The health impacts of mountaintop removal mining have been well-documented. People are sicker where they mine coal, and they’re even sicker where they mine it by blowing up mountains. Studies show that rates of birth defects and major diseases are higher in these areas. The water and air are contaminated from the explosions and all the clouds of dust that they create.

And then a few years ago, all of this hit much closer to home during one of my regular visits to our home place. A three-mile mountain ridge leading to our family home had been blown off. When I came around the curve and saw it, I said, "Oh my God!"

At that point, I had seen probably a hundred strip mines in my life. And it still blew me away because it was my ridge. I passed that ridge on the way to the farm hundreds of times. My ancestors were buried right across the river. It was a sinking feeling. I felt terrible, like my world was disappearing.

Mountaintop removal mining is just a one-shot deal. It kills everything and then leaves. These mountains will never be replaced, and nothing good is ever going to happen on these mountains again. They’re finished.

And despite industry claims, there aren’t many jobs in mountaintop removal either. When my dad was a coal miner, there were 125,000 coal miners in West Virginia. Now there are about 17,000, and only 4,000 are in mountaintop removal mining. We’re sacrificing the mountains and people of West Virginia for a small number of temporary jobs. As soon as the mountains are gone, the jobs are gone. And then what are people going to do?

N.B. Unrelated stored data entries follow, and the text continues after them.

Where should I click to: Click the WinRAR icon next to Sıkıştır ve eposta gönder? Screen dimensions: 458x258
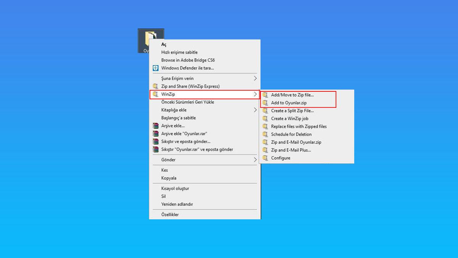point(155,141)
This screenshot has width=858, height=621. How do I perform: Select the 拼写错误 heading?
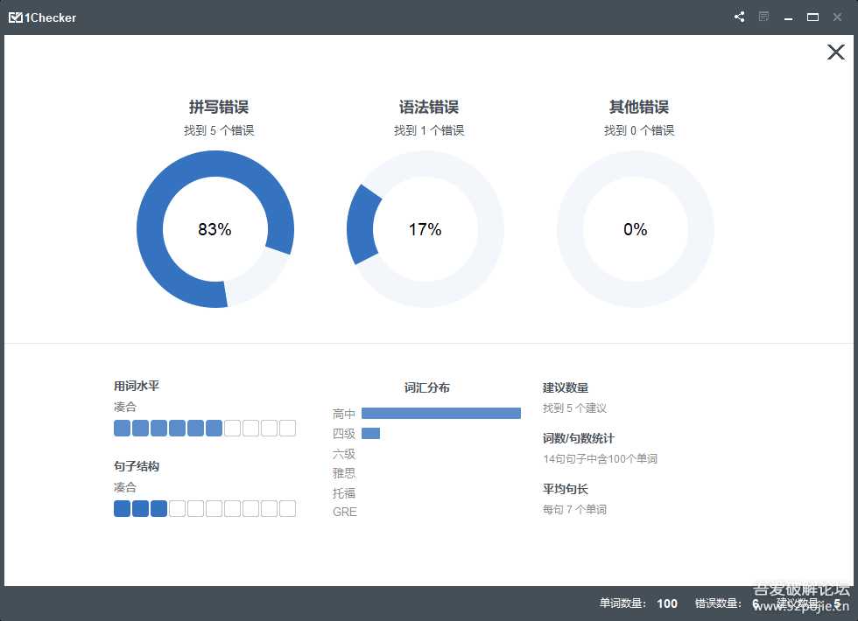(219, 108)
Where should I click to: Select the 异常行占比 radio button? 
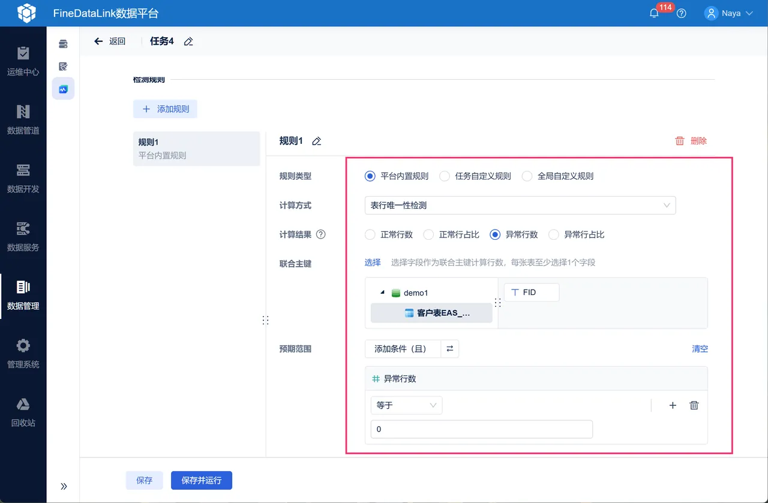(x=554, y=234)

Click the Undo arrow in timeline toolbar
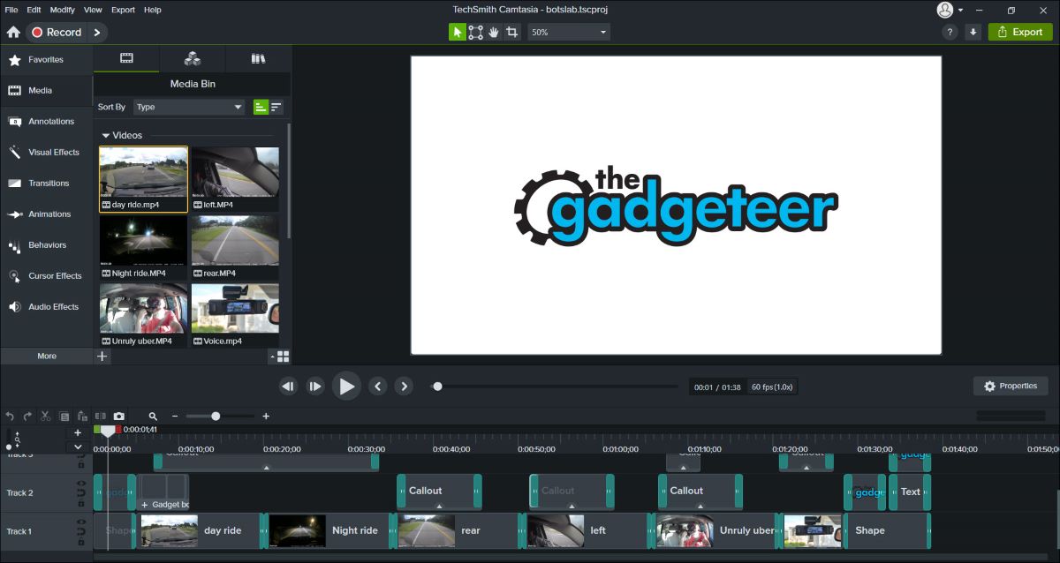10,416
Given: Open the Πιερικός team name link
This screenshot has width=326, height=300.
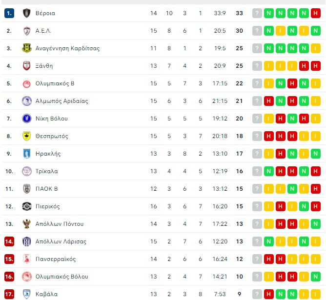Looking at the screenshot, I should click(x=48, y=206).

That’s why I’m fighting to save what I love: this state, these mountains, and the people who live here. For the last 20 years, I’ve volunteered with West Virginia Highlands Conservancy to save my homeland and stop mountaintop removal mining. I walked across the state of West Virginia in 1999 with Larry Gibson in protest. I’ve given lectures, I’ve been in more picket lines than I can remember, and most of all, I’ve taken groups to see mountaintop removal mining. I want people to see it because it speaks for itself. People see it, and they know it’s awful.

This is not an easy fight, and I’ve been fighting for a long time now. At times, I think about quitting. But I know that there are a lot of courageous people doing a whole lot more than I am, and they need my support. I also want to be the person who speaks up when others are afraid, so they will have the courage to speak up for themselves. For their sake, I can’t quit.

I know I have not always been courageous, a few times I’ve been scared to death, and once I was downright cowardly. I don’t think of myself as a courageous person. I’ve been scared at almost every step of the way, at almost every picket line and at almost every hearing. So what is courage? It sure isn’t lacking in fear. Courage may be doing something in the face of fear – that moment when you’re afraid, and you want to quit, but you keep going anyway. Courage may be when you decide, I’m not going to put up with this anymore. I think too much of myself. I don’t want to be treated this way, and I am not going to be treated this way.